Nessa noite e durante muitas noites que se seguiram, mal conseguiam dormir. O pequeno tinha muitos pesadelos e a mãe nunca mais voltou a falar. A dor emudeceu-a! Passaram alguns anos e o pai nunca mais voltara. O menino era agora um rapaz, tinha 17 anos e a mãe, no dia do seu aniversário, dera-lhe um bilhete de viagem e dissera-lhe que daí a dois meses iria embarcar para o Brasil para trabalhar com o tio nos negócios. Mas, ele sabia que a mãe só estava a tentar salvá-lo de ir morrer, como soldado, na guerra do Ultramar. Os filhos da vizinha tinham ido para lá e a mãe recebera a notícia da sua morte, um mês depois da sua partida. Naquela noite, antes da sua viagem, não conseguia conciliar o sono, precisava muito do colo da sua mãe, dos seus carinhos…sentia-se triste e perdido. Não queria abandonar a sua querida mãe. Não conhecia o tio, não sabia onde era ou como era o Brasil… Muito cedo no cais, embarcou, não sem antes apertar nos braços a sua mãe e… partiu para o desconhecido fugindo à morte certa.
Após aquela longa viagem pelo Atlântico, finalmente avistou aquela que seria a partir de agora a sua terra: o Brasil. Desembarcou e com ele trouxe as suas pequenas malas. Olhou à volta e viu aproximar-se um homem que em muito lhe lembrava a mãe. Não se enganou, era de facto o seu tio.

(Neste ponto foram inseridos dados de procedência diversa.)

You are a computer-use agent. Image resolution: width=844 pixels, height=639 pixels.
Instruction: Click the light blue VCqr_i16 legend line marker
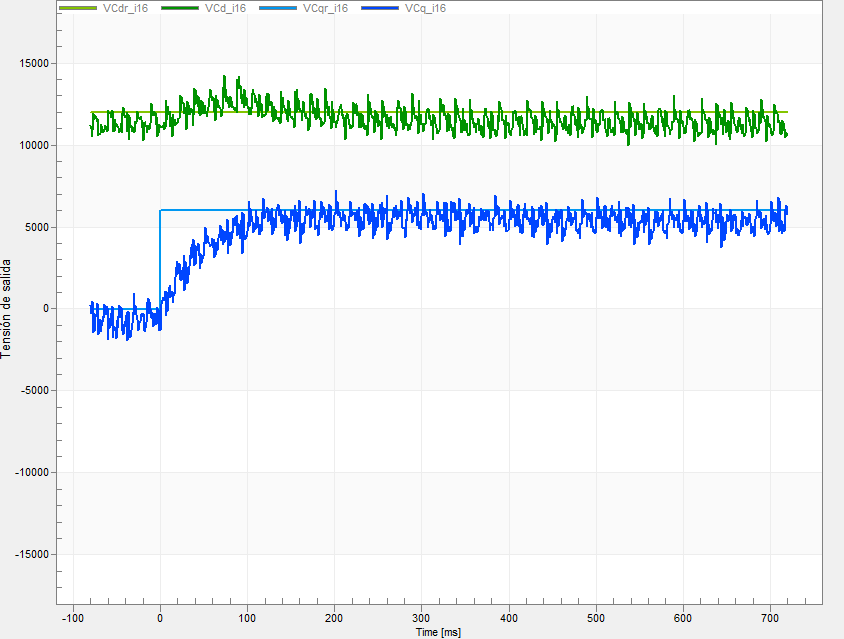pos(277,8)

Estava ali para o receber e cuidaria dele com se fosse seu próprio filho!
Naquela terra reencontrou a alegria de viver, era um país quente, verde, o seu povo era alegre, adoravam música, dançavam, cantavam… eram livres e felizes! Todas as semanas escrevia à sua mãe. Tudo permanecia igual em Portugal: dor, medo, morte e tristeza! « Qualquer dia, vou aí buscá-la!» dizia ele nas cartas. Mas, a resposta da mãe era sempre a mesma: «Não filho, é aqui que eu quero estar.»
Decorria o ano de 1974 e no dia 25 de Abril pela manhã ouvia-se em todas as rádios que tinha havido uma Revolução em Portugal. O governo tinha sido derrubado pelos militares. A guerra do Ultramar terminara e a Pide fora desmantelada! O rapaz nem queria acreditar no que ouvia! - Tio, ouça isto! Será que a minha mãe está bem? Terá havido violência e mortos? – gritava ele enlouquecido. - Calma meu filho! Vamos ouvir! - tentava o tio acalmá-lo. Ouviram a rádio com atenção. Afinal, a Revolução foi pacífica. Das armas não saíram tiros. Nos canos das espingardas foram colocados cravos e o povo saíra à rua e rejubilava de alegria. - Liberdade, liberdade! – ouvia-se o povo gritar! - Tio, amanhã volto para o meu país, quero muito saudar o meu povo e abraçar a minha mãe!